Na avaliação dela, a decisão do STF é importante para as famílias e para o Estado Democrático.
"Agora deu repercussão geral para a questão da lei de anistia aos desaparecidos políticos. Mas existem outras questões que estão envolvidas, como, por exemplo, a tortura. Vamos ver como o Supremo vai se pronunciar, porque de minha parte, eu não tenho o que fazer. Agora é uma decisão realmente que caberá à alta corte do país e que nós esperemos que seja a decisão definitiva".
"Porque essa insegurança jurídica de idas e vidas também não é bom para o estado democrático, não é bom para as famílias dos desaparecidos, para as famílias daqueles que foram torturados. Todos nós queremos de alguma maneira encerrar esse capítulo da história, mas vai caber ao Supremo dar a penada final. Se for reconhecido que a ocultação de cadáver então de fato é um crime continuado não cabe na lei da anistia", destacou.

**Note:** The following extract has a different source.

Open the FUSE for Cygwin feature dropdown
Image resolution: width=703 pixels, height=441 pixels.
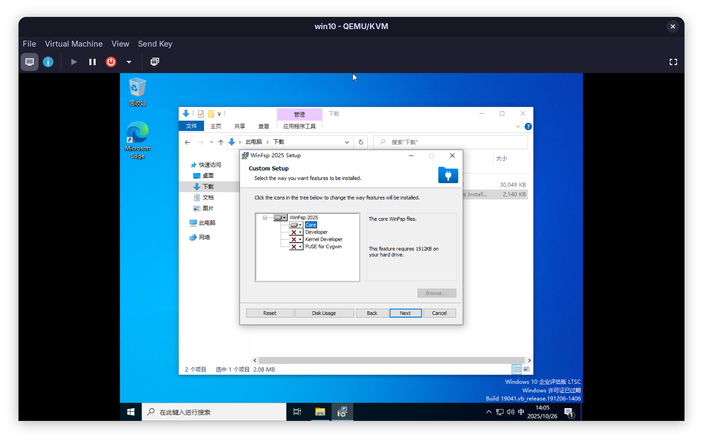point(297,247)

Entenda os processos em análise no STF
São três os processos que motivam o debate no Tribunal. Dois deles são recursos extraordinários com agravo (ARE) que tratam do desaparecimento forçado do ex-deputado Rubens Paiva e do jornalista Mário Alves, cujos corpos nunca foram encontrados. O outro é um ARE que diz respeito ao assassinato do militante Helber Goulart, da Ação Libertadora Nacional (ANL).

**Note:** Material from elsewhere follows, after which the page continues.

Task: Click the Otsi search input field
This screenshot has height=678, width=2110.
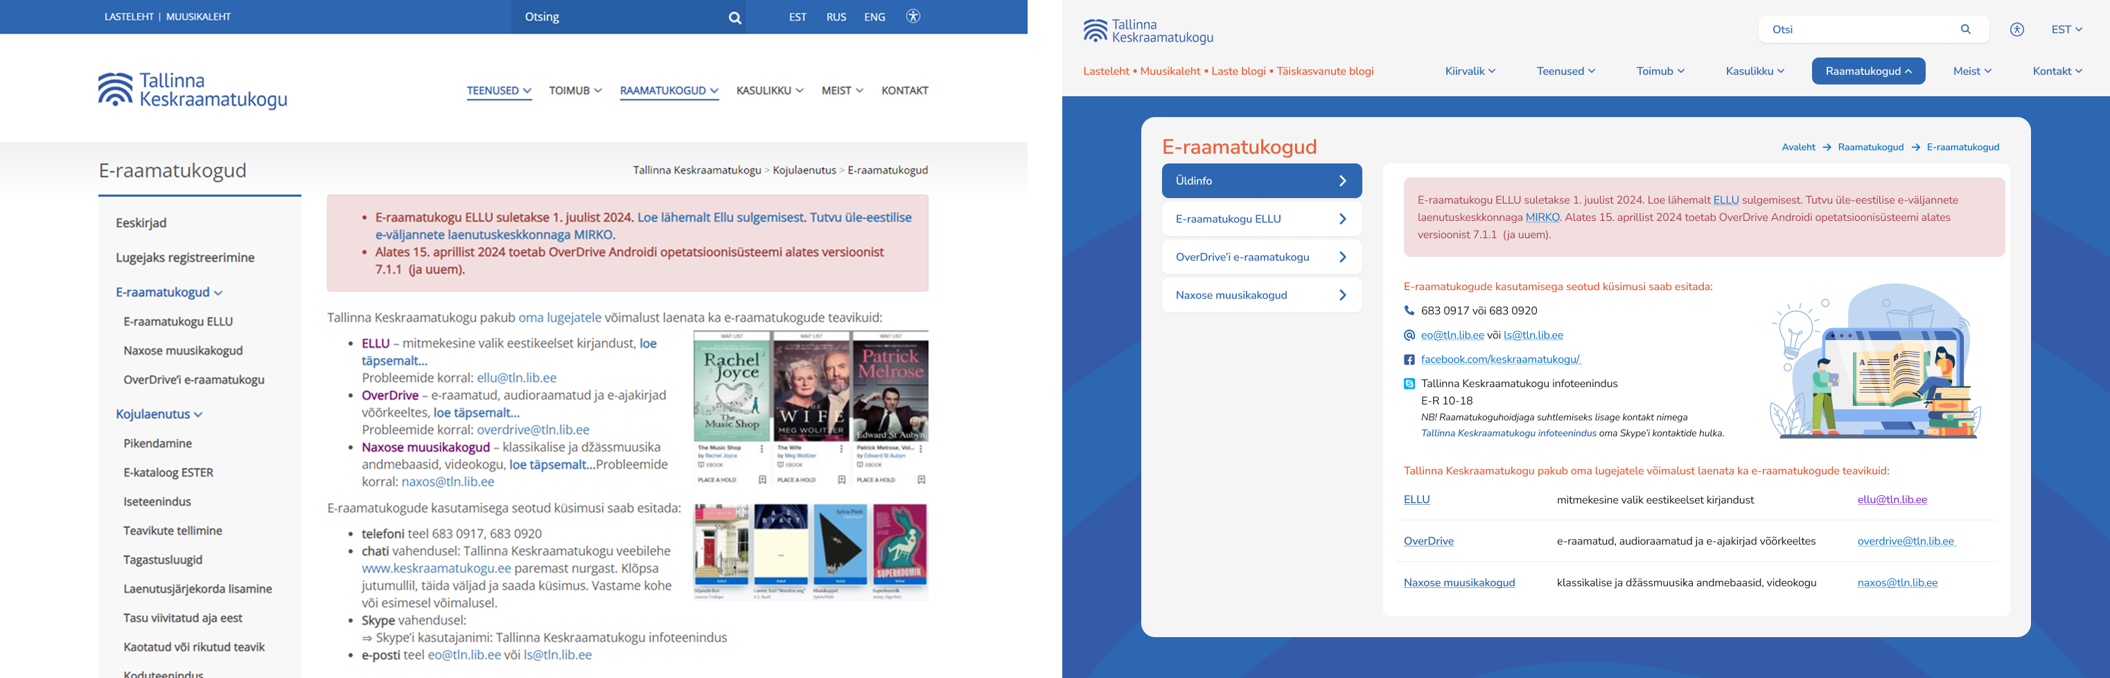Action: coord(1859,29)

Nos três casos, o Ministério Público Federal (MPF) questiona decisões do Superior Tribunal de Justiça (STJ) e do Tribunal Regional Federal da 2ª Região (TRF-2), que entenderam que os crimes estavam abrangidos pela Lei da Anistia e encerraram as ações penais contra os acusados.
O STF decidiu discutir se a Lei da Anistia abrange crimes permanentes que até hoje estejam sem solução, como os de ocultação de cadáver. Ao reconhecer a repercussão geral desses três novos casos, sob a relatoria do ministro Alexandre de Moraes, a Corte amplia o debate para crimes com “grave violação de direitos humanos”, conforme proposta do MPF.

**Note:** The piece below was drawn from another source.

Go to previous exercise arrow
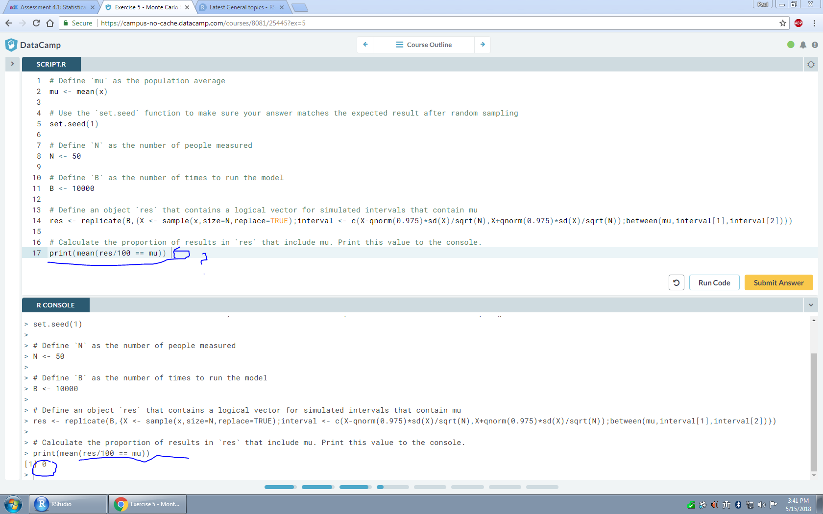 [365, 45]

Para o órgão, sequestro e cárcere privado também têm natureza permanente e não devem ser atingidos pela Lei da Anistia. A tese a ser fixada pelo STF no julgamento do mérito deverá ser seguida pelas demais instâncias do Judiciário.
Os "crimes permanentes" são aqueles cujos efeitos se prolongam no tempo, como o sequestro e a ocultação de cadáver, cujas consequências continuam a se estender por dias, meses ou até anos. A decisão do Supremo impactará o julgamento de processos semelhantes em instâncias inferiores em todo o país.
A Lei da Anistia, de 1979, perdoou os crimes políticos e conexos cometidos apenas entre 2 de setembro de 1961 e 15 de agosto de 1979. Em 2010, o STF validou a norma com base na Constituição de 1988.